**PROBLEM STATEMENT:**
Continue the court opinion excerpt on the State's duty to disclose exculpatory evidence, starting right after its final sentence.

>> Begin READING PASSAGE

When the prosecution suppresses exculpatory evidence, it is a violation of due process regardless of the prosecutor's good or bad faith. See Brady v. Maryland, 373 U.S. 83, 86–87, 83 S.Ct. 1194, 10 L.Ed.2d 215 (1963). There are three scenarios where Brady applies:
“(1) where there is a deliberate bad faith suppression for the purpose of obstructing the defense or intentional failure to disclose evidence which has high probative value and which could have not escaped the prosecutor's attention; (2) where there is a deliberate refusal to honor a request for evidence where the evidence is material to guilt or punishment, irrespective of the prosecutor's good or bad faith in refusing the request; and (3) where suppression was not deliberate and no request for evidence was made, but where hindsight discloses that it was so material that the defense could have put the evidence to significant use.”State v.. Kelly, 216 Kan. 31, 34, 531 P.2d 60 (1975).
Goodpasture argues that the State intentionally failed to disclose evidence which fits within the first scenario. Goodpasture contends that the following evidence was suppressed: (1) that two weeks before trial, D.H. had again recanted her testimony and told the State that she had made up the allegations against Goodpasture; and (2) that two weeks before trial S.L. told the State that she “could not remember anything.”

>> End READING PASSAGE
>> Begin ENTRIES

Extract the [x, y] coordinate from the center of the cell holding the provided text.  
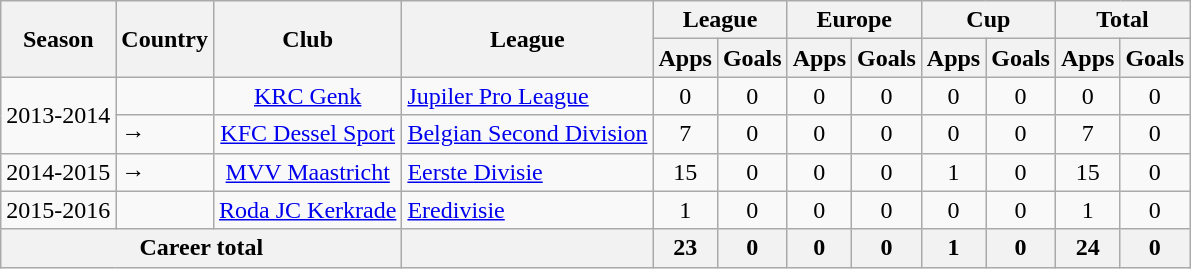
Country [165, 39]
MVV Maastricht [308, 172]
Season [58, 39]
Roda JC Kerkrade [308, 210]
Jupiler Pro League [528, 96]
Total [1122, 20]
Eredivisie [528, 210]
2015-2016 [58, 210]
Belgian Second Division [528, 134]
2014-2015 [58, 172]
2013-2014 [58, 115]
KRC Genk [308, 96]
24 [1087, 248]
KFC Dessel Sport [308, 134]
Cup [988, 20]
Europe [854, 20]
23 [685, 248]
Eerste Divisie [528, 172]
Club [308, 39]
Career total [202, 248]
Detect which cell encompasses the target text, then output its (x, y) center coordinate. 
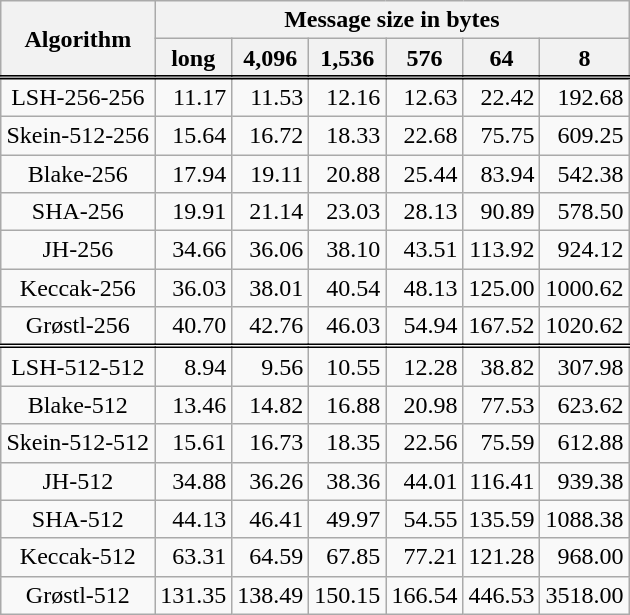
83.94 (502, 173)
77.21 (424, 557)
Keccak-512 (78, 557)
22.68 (424, 135)
576 (424, 58)
40.70 (194, 327)
36.06 (270, 250)
48.13 (424, 288)
15.61 (194, 443)
11.17 (194, 97)
Blake-256 (78, 173)
12.16 (348, 97)
12.63 (424, 97)
1,536 (348, 58)
22.42 (502, 97)
36.03 (194, 288)
167.52 (502, 327)
43.51 (424, 250)
long (194, 58)
15.64 (194, 135)
19.91 (194, 212)
75.59 (502, 443)
Message size in bytes (392, 20)
192.68 (584, 97)
623.62 (584, 405)
578.50 (584, 212)
23.03 (348, 212)
Grøstl-256 (78, 327)
75.75 (502, 135)
968.00 (584, 557)
20.98 (424, 405)
924.12 (584, 250)
34.88 (194, 481)
42.76 (270, 327)
542.38 (584, 173)
1000.62 (584, 288)
135.59 (502, 519)
34.66 (194, 250)
54.94 (424, 327)
Blake-512 (78, 405)
38.10 (348, 250)
38.01 (270, 288)
3518.00 (584, 595)
939.38 (584, 481)
12.28 (424, 366)
49.97 (348, 519)
19.11 (270, 173)
116.41 (502, 481)
SHA-256 (78, 212)
44.13 (194, 519)
8.94 (194, 366)
18.35 (348, 443)
SHA-512 (78, 519)
Grøstl-512 (78, 595)
609.25 (584, 135)
16.73 (270, 443)
67.85 (348, 557)
44.01 (424, 481)
131.35 (194, 595)
22.56 (424, 443)
150.15 (348, 595)
121.28 (502, 557)
1020.62 (584, 327)
63.31 (194, 557)
13.46 (194, 405)
54.55 (424, 519)
25.44 (424, 173)
125.00 (502, 288)
JH-512 (78, 481)
307.98 (584, 366)
38.36 (348, 481)
38.82 (502, 366)
64 (502, 58)
40.54 (348, 288)
16.72 (270, 135)
Skein-512-512 (78, 443)
113.92 (502, 250)
20.88 (348, 173)
9.56 (270, 366)
LSH-512-512 (78, 366)
Algorithm (78, 39)
8 (584, 58)
18.33 (348, 135)
17.94 (194, 173)
46.03 (348, 327)
10.55 (348, 366)
446.53 (502, 595)
LSH-256-256 (78, 97)
77.53 (502, 405)
1088.38 (584, 519)
138.49 (270, 595)
Keccak-256 (78, 288)
21.14 (270, 212)
28.13 (424, 212)
64.59 (270, 557)
46.41 (270, 519)
11.53 (270, 97)
166.54 (424, 595)
90.89 (502, 212)
4,096 (270, 58)
14.82 (270, 405)
16.88 (348, 405)
JH-256 (78, 250)
36.26 (270, 481)
Skein-512-256 (78, 135)
612.88 (584, 443)
Locate the cell with the specified text and output its (X, Y) center coordinate. 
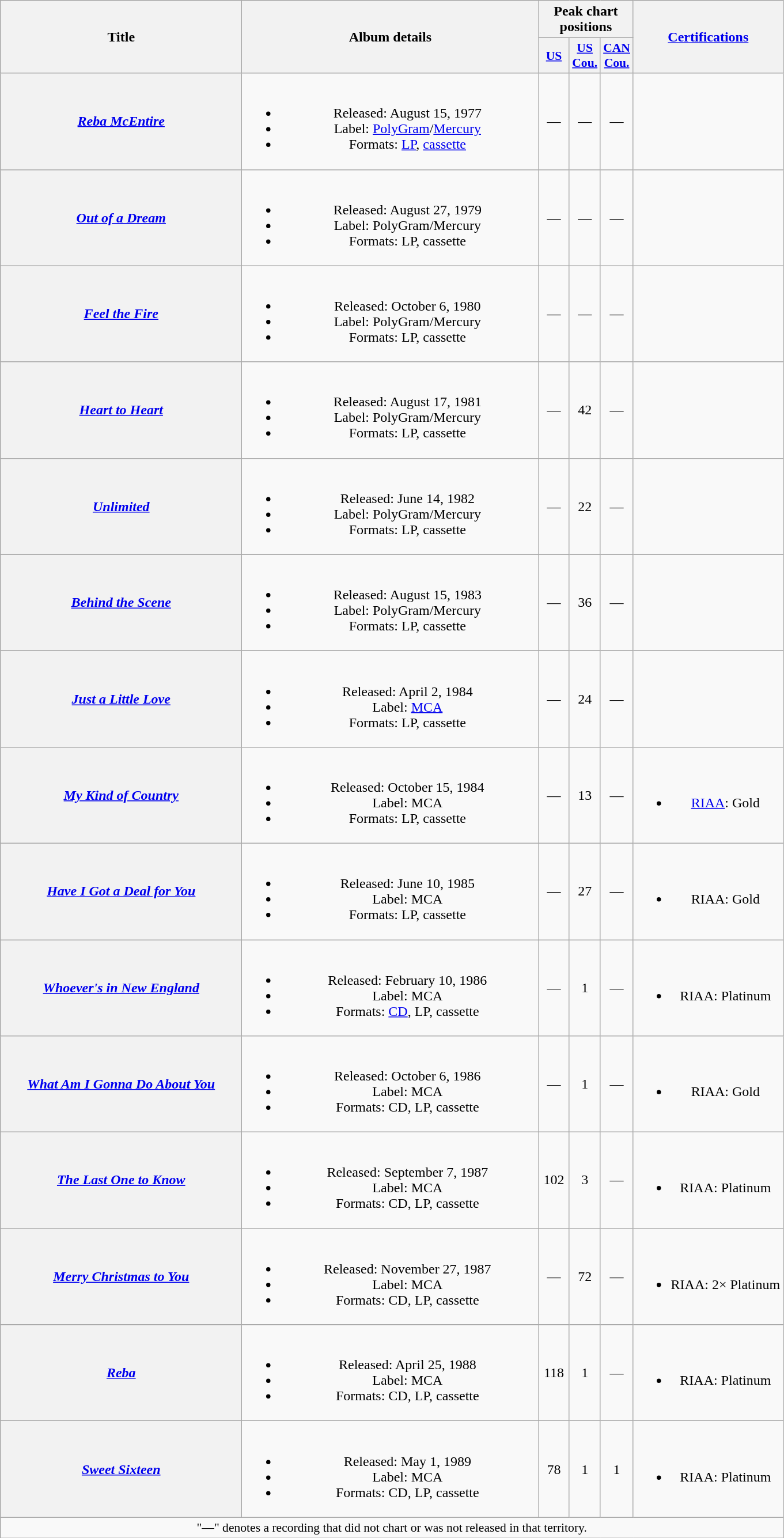
Whoever's in New England (121, 987)
RIAA: 2× Platinum (709, 1277)
Released: May 1, 1989Label: MCAFormats: CD, LP, cassette (391, 1469)
Certifications (709, 37)
Released: April 2, 1984Label: MCAFormats: LP, cassette (391, 698)
Reba (121, 1372)
CANCou. (616, 55)
102 (554, 1180)
Released: November 27, 1987Label: MCAFormats: CD, LP, cassette (391, 1277)
USCou. (585, 55)
78 (554, 1469)
Released: February 10, 1986Label: MCAFormats: CD, LP, cassette (391, 987)
27 (585, 891)
24 (585, 698)
Reba McEntire (121, 121)
Released: June 10, 1985Label: MCAFormats: LP, cassette (391, 891)
What Am I Gonna Do About You (121, 1084)
The Last One to Know (121, 1180)
Released: October 6, 1986Label: MCAFormats: CD, LP, cassette (391, 1084)
Released: October 6, 1980Label: PolyGram/MercuryFormats: LP, cassette (391, 313)
22 (585, 506)
Out of a Dream (121, 218)
My Kind of Country (121, 795)
Released: June 14, 1982Label: PolyGram/MercuryFormats: LP, cassette (391, 506)
Feel the Fire (121, 313)
Sweet Sixteen (121, 1469)
Behind the Scene (121, 603)
Released: August 17, 1981Label: PolyGram/MercuryFormats: LP, cassette (391, 410)
Released: September 7, 1987Label: MCAFormats: CD, LP, cassette (391, 1180)
Title (121, 37)
Peak chartpositions (586, 20)
42 (585, 410)
Heart to Heart (121, 410)
13 (585, 795)
Unlimited (121, 506)
Album details (391, 37)
Merry Christmas to You (121, 1277)
Just a Little Love (121, 698)
3 (585, 1180)
Released: August 15, 1977Label: PolyGram/MercuryFormats: LP, cassette (391, 121)
"—" denotes a recording that did not chart or was not released in that territory. (392, 1527)
Released: August 27, 1979Label: PolyGram/MercuryFormats: LP, cassette (391, 218)
36 (585, 603)
Released: October 15, 1984Label: MCAFormats: LP, cassette (391, 795)
Released: August 15, 1983Label: PolyGram/MercuryFormats: LP, cassette (391, 603)
Have I Got a Deal for You (121, 891)
118 (554, 1372)
Released: April 25, 1988Label: MCAFormats: CD, LP, cassette (391, 1372)
US (554, 55)
72 (585, 1277)
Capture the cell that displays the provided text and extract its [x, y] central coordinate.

>> End ENTRIES

**RIGHT ANSWER:**
In response, the State contends that Goodpasture had knowledge that D.H. had recanted before and that the fact that she did it again did not make this exculpatory evidence. The State also contends that S.L.'s statement that she did not remember anything was made because she did not want to talk about the allegations at that time. Once they made her more comfortable, she again told the State her allegations against Goodpasture. Additionally, the State argues that no exculpatory evidence was withheld and that Goodpasture has failed to show that he was prejudiced by the nondisclosure of that information.
In this case, however, there is no evidence of bad faith or that the State deliberately withheld the information from Goodpasture and his attorney. At the hearing on the motion, the State argued that no exculpatory evidence had been withheld and that the information regarding D.H. and S.L. was simply trial preparation and not new statements that needed to be shared with the defense. Thus, any failure to disclose evidence here falls into the third category. Under this category, to receive a new trial, “the evidence must be clearly exculpatory, and the evidence must be material so that its suppression was clearly prejudicial to the defendant.” State v. Aikins, 261 Kan. 346, 382, 932 P.2d 408 (1997).
There are three essential elements to a claim that a criminal defendant's rights, under Brady, have been violated: “(I) The evidence at issue must be favorable to the accused, either because it is exculpatory, or because it is impeaching; (2) that evidence must have been suppressed by the State, either willfully or inadvertently; and (3) the evidence must be material as to establish prejudice.” State v. Warrior, 294 Kan. 484, Syl. ¶ 10, 277 P .3d 1111 (2012). “Evidence is exculpatory if it tends to disprove a fact in issue which is material to guilt or punishment.” Carmichael, 240 Kan. at 153. Additionally, evidence going to the credibility of a witness can be considered exculpatory. Kelly, 216 Kan. at 36–37.
After hearing arguments, the trial court denied Goodpasture's motion for a new trial. The trial judge made the following findings:
“First, let me note that credibility of the complaining witnesses here was an issue that was out in the open from early on and certainly was—it was patently an issue after the November, 2011 recantation by DVH.
....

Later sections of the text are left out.